• _RAW DATA_:
______
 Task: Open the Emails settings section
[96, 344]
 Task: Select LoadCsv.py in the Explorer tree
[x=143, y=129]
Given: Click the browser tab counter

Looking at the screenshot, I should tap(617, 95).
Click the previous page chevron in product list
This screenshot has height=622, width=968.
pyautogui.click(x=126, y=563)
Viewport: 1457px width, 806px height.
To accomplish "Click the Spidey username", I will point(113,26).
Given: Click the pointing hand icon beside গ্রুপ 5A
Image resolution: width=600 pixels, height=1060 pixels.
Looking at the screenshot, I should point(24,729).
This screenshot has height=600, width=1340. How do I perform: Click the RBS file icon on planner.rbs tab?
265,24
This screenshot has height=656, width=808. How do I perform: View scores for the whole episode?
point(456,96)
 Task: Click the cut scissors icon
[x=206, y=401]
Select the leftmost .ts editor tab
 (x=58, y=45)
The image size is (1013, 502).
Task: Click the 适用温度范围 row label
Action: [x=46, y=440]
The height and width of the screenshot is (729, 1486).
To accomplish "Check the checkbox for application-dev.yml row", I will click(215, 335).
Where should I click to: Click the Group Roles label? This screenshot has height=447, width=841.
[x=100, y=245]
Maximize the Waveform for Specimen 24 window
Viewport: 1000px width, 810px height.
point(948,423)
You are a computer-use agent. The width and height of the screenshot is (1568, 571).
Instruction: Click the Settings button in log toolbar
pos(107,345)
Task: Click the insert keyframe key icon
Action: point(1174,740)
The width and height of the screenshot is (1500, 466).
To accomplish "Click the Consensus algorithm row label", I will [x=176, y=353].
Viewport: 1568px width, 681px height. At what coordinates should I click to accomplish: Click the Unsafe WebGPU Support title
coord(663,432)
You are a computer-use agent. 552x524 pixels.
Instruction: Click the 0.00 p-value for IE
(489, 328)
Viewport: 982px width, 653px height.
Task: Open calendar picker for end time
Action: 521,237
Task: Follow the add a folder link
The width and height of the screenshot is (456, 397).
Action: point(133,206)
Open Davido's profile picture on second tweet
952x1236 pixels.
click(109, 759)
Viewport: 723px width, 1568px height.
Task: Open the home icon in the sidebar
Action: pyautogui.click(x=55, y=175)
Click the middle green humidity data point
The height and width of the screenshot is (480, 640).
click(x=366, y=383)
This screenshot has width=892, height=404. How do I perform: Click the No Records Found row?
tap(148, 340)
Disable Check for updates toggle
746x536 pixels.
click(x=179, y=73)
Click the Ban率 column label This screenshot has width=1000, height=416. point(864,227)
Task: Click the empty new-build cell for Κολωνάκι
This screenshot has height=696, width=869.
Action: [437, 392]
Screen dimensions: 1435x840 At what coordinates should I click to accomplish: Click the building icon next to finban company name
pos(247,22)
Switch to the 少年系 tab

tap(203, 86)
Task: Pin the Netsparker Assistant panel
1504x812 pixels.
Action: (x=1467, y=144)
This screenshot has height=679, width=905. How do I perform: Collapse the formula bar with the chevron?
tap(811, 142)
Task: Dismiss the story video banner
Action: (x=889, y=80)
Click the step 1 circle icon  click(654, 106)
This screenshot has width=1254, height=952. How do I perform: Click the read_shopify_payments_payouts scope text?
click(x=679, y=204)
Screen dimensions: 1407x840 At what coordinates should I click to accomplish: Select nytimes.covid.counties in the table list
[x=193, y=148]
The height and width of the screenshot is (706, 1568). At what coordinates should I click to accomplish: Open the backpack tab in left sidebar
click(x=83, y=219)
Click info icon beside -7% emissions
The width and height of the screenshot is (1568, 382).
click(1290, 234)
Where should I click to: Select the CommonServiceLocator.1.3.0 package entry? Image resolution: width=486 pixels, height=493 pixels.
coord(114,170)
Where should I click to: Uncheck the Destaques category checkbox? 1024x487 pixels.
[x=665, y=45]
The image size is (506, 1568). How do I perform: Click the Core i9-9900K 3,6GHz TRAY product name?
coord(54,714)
______
• _EXERCISE INSTRUCTIONS_: Word for word, return all of the records.

• _EXERCISE OUTPUT_:
 Task: Open the Emails settings section
[96, 344]
 Task: Select LoadCsv.py in the Explorer tree
[x=143, y=129]
Given: Click the browser tab counter

Looking at the screenshot, I should tap(617, 95).
Click the previous page chevron in product list
This screenshot has height=622, width=968.
pyautogui.click(x=126, y=563)
Viewport: 1457px width, 806px height.
To accomplish "Click the Spidey username", I will point(113,26).
Given: Click the pointing hand icon beside গ্রুপ 5A
Image resolution: width=600 pixels, height=1060 pixels.
Looking at the screenshot, I should point(24,729).
This screenshot has height=600, width=1340. How do I perform: Click the RBS file icon on planner.rbs tab?
265,24
This screenshot has height=656, width=808. How do I perform: View scores for the whole episode?
point(456,96)
 Task: Click the cut scissors icon
[x=206, y=401]
Select the leftmost .ts editor tab
 (x=58, y=45)
The image size is (1013, 502).
Task: Click the 适用温度范围 row label
Action: [x=46, y=440]
The height and width of the screenshot is (729, 1486).
To accomplish "Check the checkbox for application-dev.yml row", I will click(215, 335).
Where should I click to: Click the Group Roles label? This screenshot has height=447, width=841.
[x=100, y=245]
Maximize the Waveform for Specimen 24 window
Viewport: 1000px width, 810px height.
point(948,423)
You are a computer-use agent. The width and height of the screenshot is (1568, 571).
Instruction: Click the Settings button in log toolbar
pos(107,345)
Task: Click the insert keyframe key icon
Action: point(1174,740)
The width and height of the screenshot is (1500, 466).
To accomplish "Click the Consensus algorithm row label", I will [x=176, y=353].
Viewport: 1568px width, 681px height. At what coordinates should I click to accomplish: Click the Unsafe WebGPU Support title
coord(663,432)
You are a computer-use agent. 552x524 pixels.
Instruction: Click the 0.00 p-value for IE
(489, 328)
Viewport: 982px width, 653px height.
Task: Open calendar picker for end time
Action: 521,237
Task: Follow the add a folder link
The width and height of the screenshot is (456, 397).
Action: point(133,206)
Open Davido's profile picture on second tweet
952x1236 pixels.
click(109, 759)
Viewport: 723px width, 1568px height.
Task: Open the home icon in the sidebar
Action: pyautogui.click(x=55, y=175)
Click the middle green humidity data point
The height and width of the screenshot is (480, 640).
click(x=366, y=383)
This screenshot has width=892, height=404. How do I perform: Click the No Records Found row?
tap(148, 340)
Disable Check for updates toggle
746x536 pixels.
click(x=179, y=73)
Click the Ban率 column label This screenshot has width=1000, height=416. point(864,227)
Task: Click the empty new-build cell for Κολωνάκι
This screenshot has height=696, width=869.
Action: [437, 392]
Screen dimensions: 1435x840 At what coordinates should I click to accomplish: Click the building icon next to finban company name
pos(247,22)
Switch to the 少年系 tab

tap(203, 86)
Task: Pin the Netsparker Assistant panel
1504x812 pixels.
Action: (x=1467, y=144)
This screenshot has height=679, width=905. How do I perform: Collapse the formula bar with the chevron?
tap(811, 142)
Task: Dismiss the story video banner
Action: (x=889, y=80)
Click the step 1 circle icon  click(654, 106)
This screenshot has width=1254, height=952. How do I perform: Click the read_shopify_payments_payouts scope text?
click(x=679, y=204)
Screen dimensions: 1407x840 At what coordinates should I click to accomplish: Select nytimes.covid.counties in the table list
[x=193, y=148]
The height and width of the screenshot is (706, 1568). At what coordinates should I click to accomplish: Open the backpack tab in left sidebar
click(x=83, y=219)
Click info icon beside -7% emissions
The width and height of the screenshot is (1568, 382).
click(1290, 234)
Where should I click to: Select the CommonServiceLocator.1.3.0 package entry? Image resolution: width=486 pixels, height=493 pixels.
coord(114,170)
Where should I click to: Uncheck the Destaques category checkbox? 1024x487 pixels.
[x=665, y=45]
The image size is (506, 1568). How do I perform: Click the Core i9-9900K 3,6GHz TRAY product name?
coord(54,714)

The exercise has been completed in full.